Up against the clock - but achievement is on course

17th December 1999 at 00:00
Neil Munro summarises the findings of the first report from HMI to cover

national and education authority targets.

SCHOOLS have made some progress towards meeting 2001 targets for 5-14, Standard grades and Highers - but their performance so far makes the targets in some areas well-nigh impossible in the time set.

The report from HMI's audit unit shows that, on the measure of five Standard grades and two Highers, schools are between 1 per cent and 3 per cent adrift of the targets. But the figures show that current progress, based on the average performance of fourth-year pupils from 1997-99, has hardly budged compared with the starting levels calculated over 1995-97.

Nearest the target of 94.1 per cent is the 93.1 per cent who have at least a Standard grade 6 in English, the one secondary exam measure almost certain to be achieved. Overall progress with Standard grade is described as "promising" but little advance is evident at Higher.

The summary tables, which name authorities but not schools, also provide information on 5-14 attainment which shows exactly the reverse of the other measures - more progress beyond starting levels but with much more ground to make up.

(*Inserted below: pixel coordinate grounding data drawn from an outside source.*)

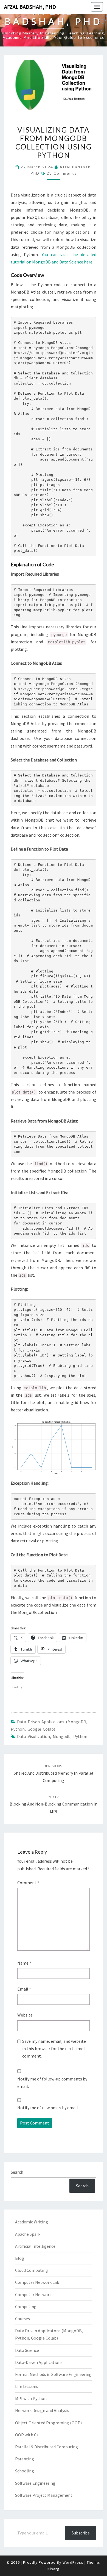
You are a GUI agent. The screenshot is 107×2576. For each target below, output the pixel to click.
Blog (19, 2258)
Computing (25, 2306)
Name (24, 1963)
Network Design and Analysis (42, 2410)
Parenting (24, 2458)
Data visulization (33, 1736)
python (80, 1736)
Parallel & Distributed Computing (46, 2446)
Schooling (24, 2471)
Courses (22, 2318)
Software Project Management (43, 2495)
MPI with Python (31, 2398)
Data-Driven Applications (39, 2362)
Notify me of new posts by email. (48, 2107)
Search (17, 2172)
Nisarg (53, 2568)
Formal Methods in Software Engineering (53, 2374)
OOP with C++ (28, 2434)
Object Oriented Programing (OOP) (48, 2422)
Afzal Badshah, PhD (30, 6)
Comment (28, 1882)
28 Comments (62, 173)
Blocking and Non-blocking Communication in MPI (53, 1804)
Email (24, 1989)
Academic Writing (31, 2222)
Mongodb (62, 1736)
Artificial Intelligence (35, 2246)
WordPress (73, 2562)
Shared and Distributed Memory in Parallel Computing (53, 1773)
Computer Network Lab (37, 2282)
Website (25, 2015)
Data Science (27, 2350)
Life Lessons (26, 2386)
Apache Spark (27, 2234)
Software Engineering (35, 2483)
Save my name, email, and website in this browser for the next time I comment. (54, 2048)
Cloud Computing (31, 2270)
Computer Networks (34, 2294)
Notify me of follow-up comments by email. (52, 2082)
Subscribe (81, 2533)
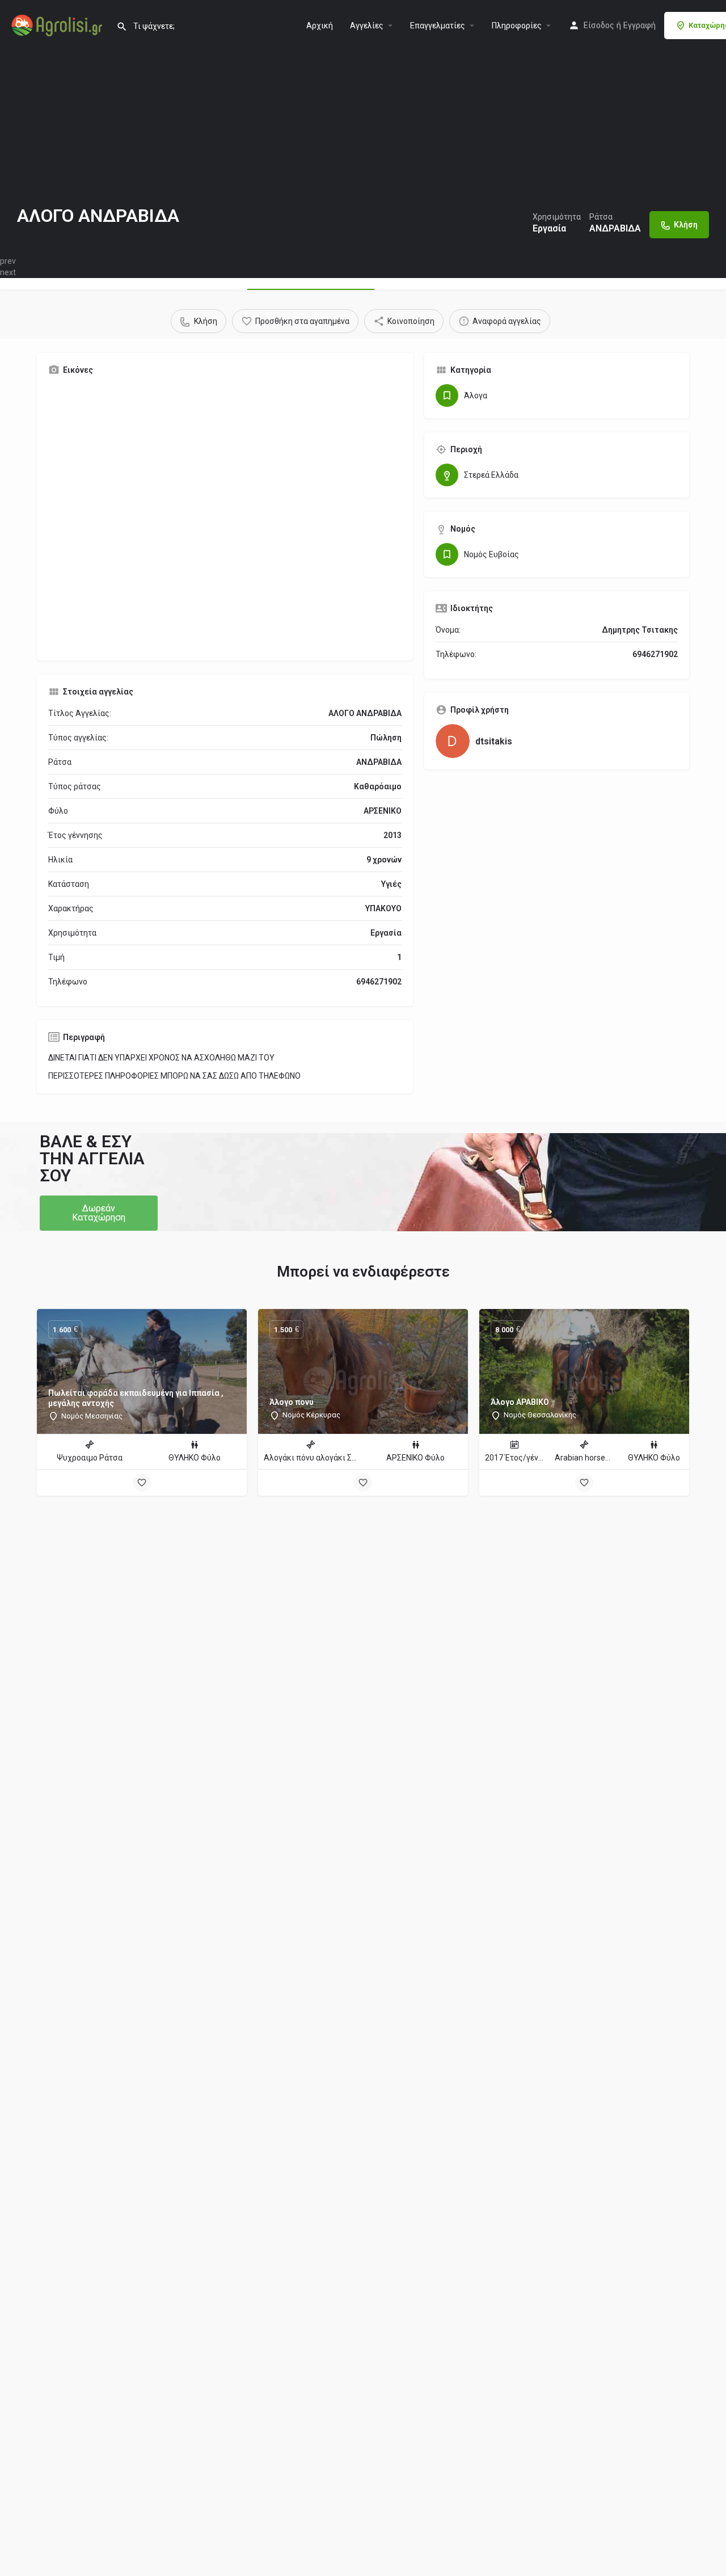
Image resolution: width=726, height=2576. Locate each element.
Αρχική (319, 25)
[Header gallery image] (363, 127)
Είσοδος (599, 25)
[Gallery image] (225, 516)
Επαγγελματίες (437, 25)
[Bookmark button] (142, 1483)
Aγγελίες (366, 25)
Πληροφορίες (517, 25)
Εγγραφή (639, 25)
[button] (99, 1213)
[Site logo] (58, 24)
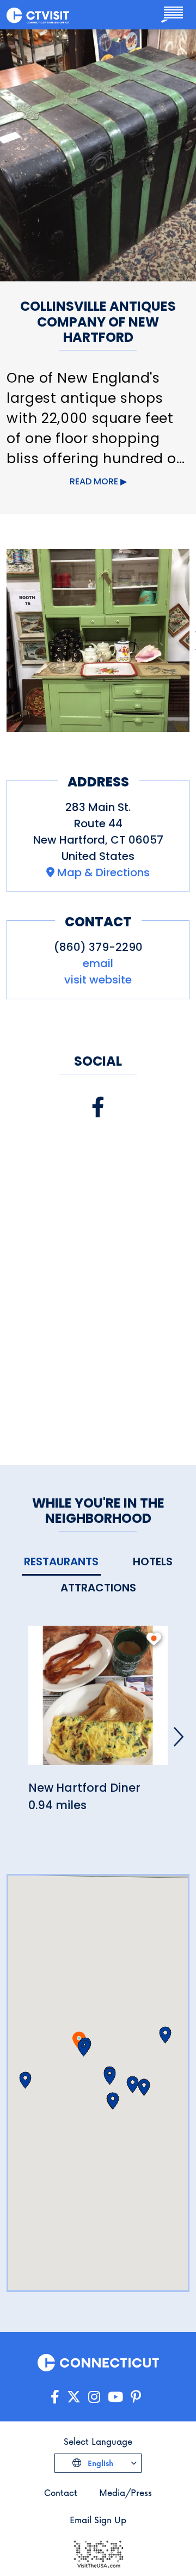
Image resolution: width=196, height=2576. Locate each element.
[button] (83, 2048)
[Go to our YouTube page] (115, 2397)
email (98, 963)
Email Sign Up (98, 2519)
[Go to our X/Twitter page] (74, 2397)
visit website (98, 979)
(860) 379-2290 (98, 947)
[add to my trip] (153, 1638)
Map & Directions (103, 872)
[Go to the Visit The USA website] (98, 2553)
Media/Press (125, 2492)
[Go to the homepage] (38, 14)
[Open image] (98, 640)
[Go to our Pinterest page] (136, 2397)
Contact (60, 2492)
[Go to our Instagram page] (94, 2397)
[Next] (178, 1737)
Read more (94, 481)
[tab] (61, 1562)
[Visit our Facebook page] (98, 1107)
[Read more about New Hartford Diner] (98, 1702)
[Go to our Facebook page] (55, 2397)
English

In primaries, 73.1 per cent are at their expected 5-14 levels for reading, four points behind the target. Pupils are also four points below the maths target of 80.6 per cent. But in writing, the subject of a separate HMI report this week, only 60.4 per cent of pupils are at the right level, seven points behind the target.

Gaps in early secondary are, as expected, much more significant. The figure for pupils reaching level E in S2 is 46.2 per cent in reading (7.2 per cent below target), 39.5 per cent in writing (9 per cent below) and 43.3 per cent in maths (more than 11 per cent adrift).

The figures mean that, on present rates of improvement, only the 5-14 target in reading would be achieved in secondaries by 2001 although all three targets will be achieved in primary. HMI cautions, however, that the 5-14 results are self-reported by schools and are therefore not as "firm" as those for Standard grades and Highers.

The Inspectorate's cautious conclusion is that, since schools only had half the session to make an impact before they had to report their 5-14 results, and a year and a half for the other measures, "the rate of progress may be greater in future years".

The figures in the report are not clear-cut with Standard grade and Higher results and targets couched as three-year averages - thereby disguising any one year of notable attainment (and differing from The TES Scotland's comparisons, reported three weeks ago). The 5-14 data and targets, on the other hand, are for single years and are susceptible to year-on-year fluctuations.

HMI says the tables provide no more than "early indications of the patterns of progress". Despite the cautionary notes, however, schools are urged to continue working towards the targets already set.

Douglas Osler, the senior chief inspector, has previously taken to task education authorities which allowed some schools to lower targets for unacceptable reasons and this week's report repeats the official view that changes to targets should be the exception where, for example, schools have closed or merged.

The inspectors' report indicates none the less that the current system is unlikely to survive, describing the initial cycle of target-setting as "very much a first step". Developments in assessment, value-added indicators and HMI's own monitoring arrangements are likely to lead to changes, they state.